Micellar Nanocarriers Assembled from Doxorubicin-Conjugated Amphiphilic Macromolecules (DOX-AM)

Amphiphilic macromolecules (AMs) have unique branched hydrophobic domains attached to linear PEG chains. AMs self‐assemble in aqueous solution to form micelles that are hydrolytically stable in physiological conditions (37 °C, pH 7.4) over 4 weeks. Evidence of AM biodegradability was demonstrated by complete AM degradation after 6 d in the presence of lipase. Doxorubicin (DOX) was chemically conjugated to AMs via a hydrazone linker to form DOX–AM conjugates that self‐assembled into micelles in aqueous solution.

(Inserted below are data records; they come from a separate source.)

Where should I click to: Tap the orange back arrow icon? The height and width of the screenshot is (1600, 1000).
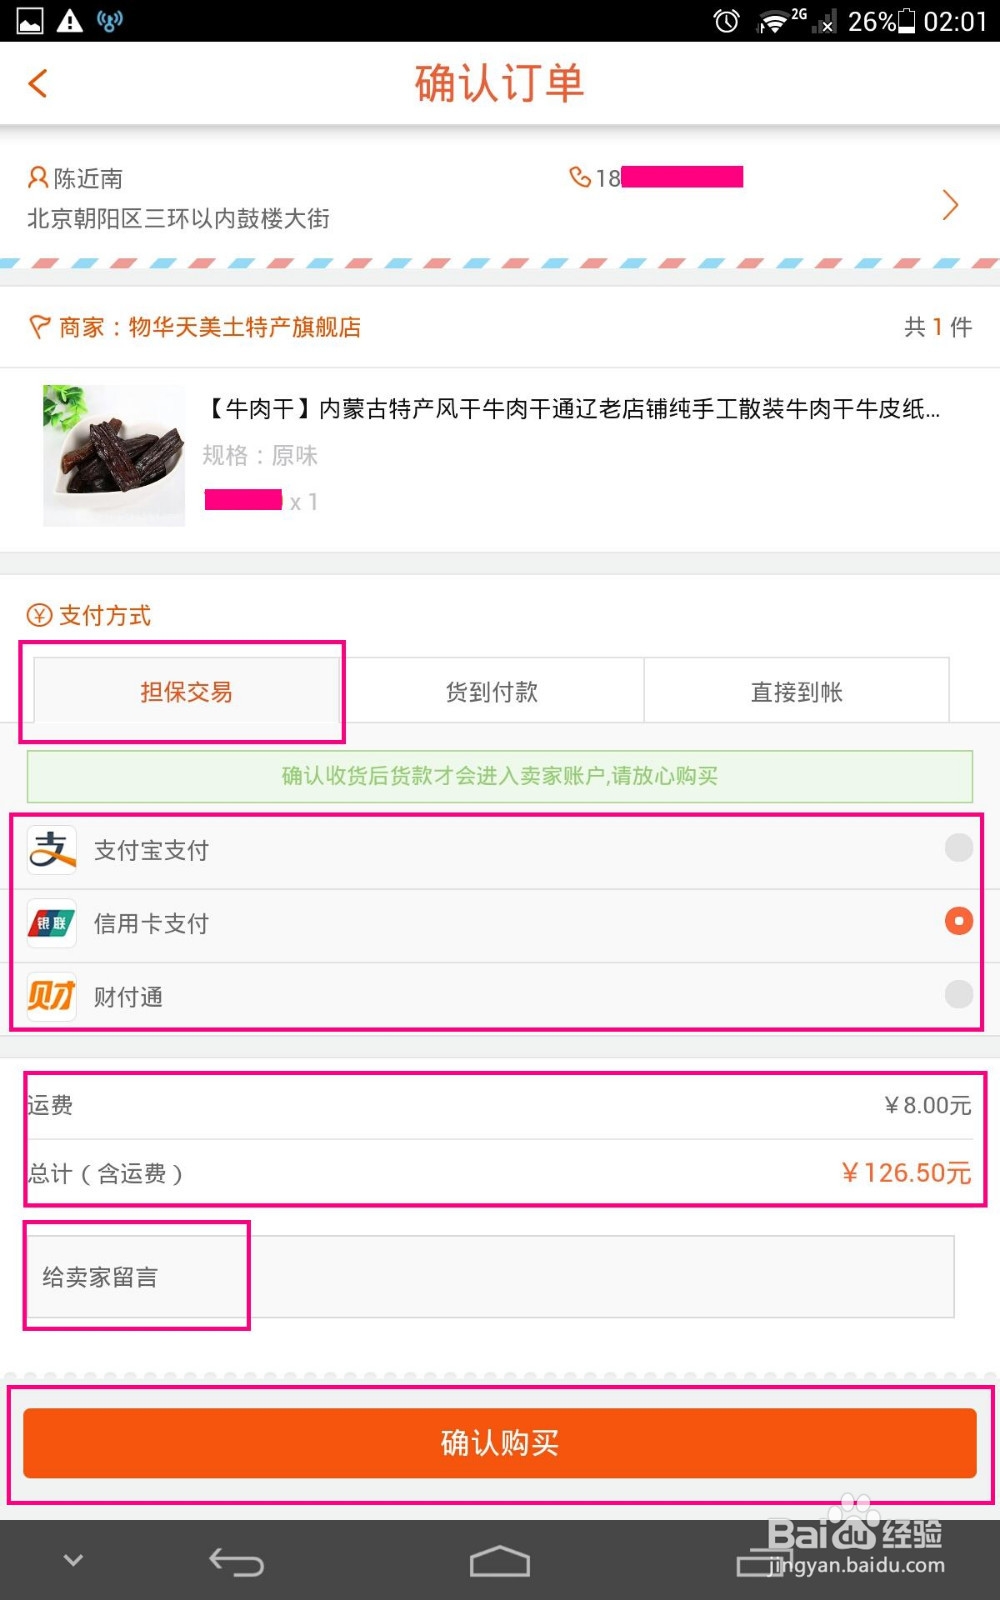point(39,83)
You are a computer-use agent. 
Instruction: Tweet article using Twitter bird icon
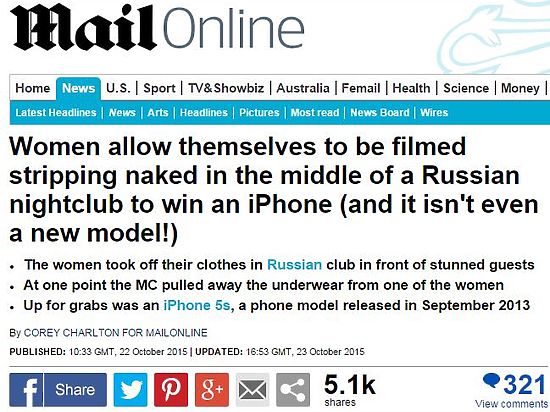(130, 390)
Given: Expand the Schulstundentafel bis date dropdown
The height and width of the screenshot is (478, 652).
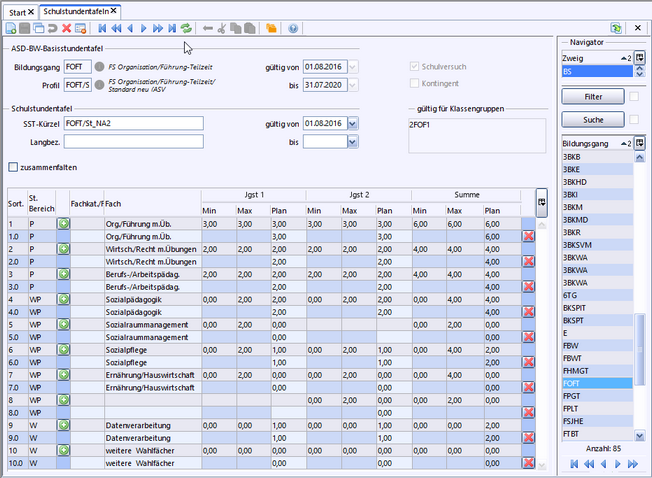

The conjugates were compared with DOX‐loaded AM micelles (i.e., physically loaded DOX) on DOX content, micellar sizes and in vitro cytotoxicity. Physically encapsulated DOX loading was higher (12 wt.‐%) than chemically bound DOX (6 wt.‐%), and micellar sizes of DOX‐loaded AMs (≈16 nm) were smaller than DOX–AMs (≈30 nm). In vitro DOX release from DOX–AM conjugates was faster at pH 5.0 (100%) compared to pH 7.4 (78%) after 48 h, 37 °C. Compared to free DOX and physically encapsulated DOX, chemically bound DOX had significantly higher cytotoxicity at 10−7 M DOX dose against human hepatocellular carcinoma cells after 72 h. Overall, DOX–AM micelles showed promising characteristics as stable, biodegradable DOX nanocarriers. Micelles from amphiphilic macromolecules (AMs) have unique branched hydrophobic domain and show potential as doxorubicin (DOX) nanocarriers. DOX–AM conjugates were designed with lysosomal pH‐sensitive hydrazone linkers for endo‐lysosomal drug delivery. Chemical conjugation and physical encapsulation of DOX in AM micelles were compared—an area not well investigated in the polymeric micelle field.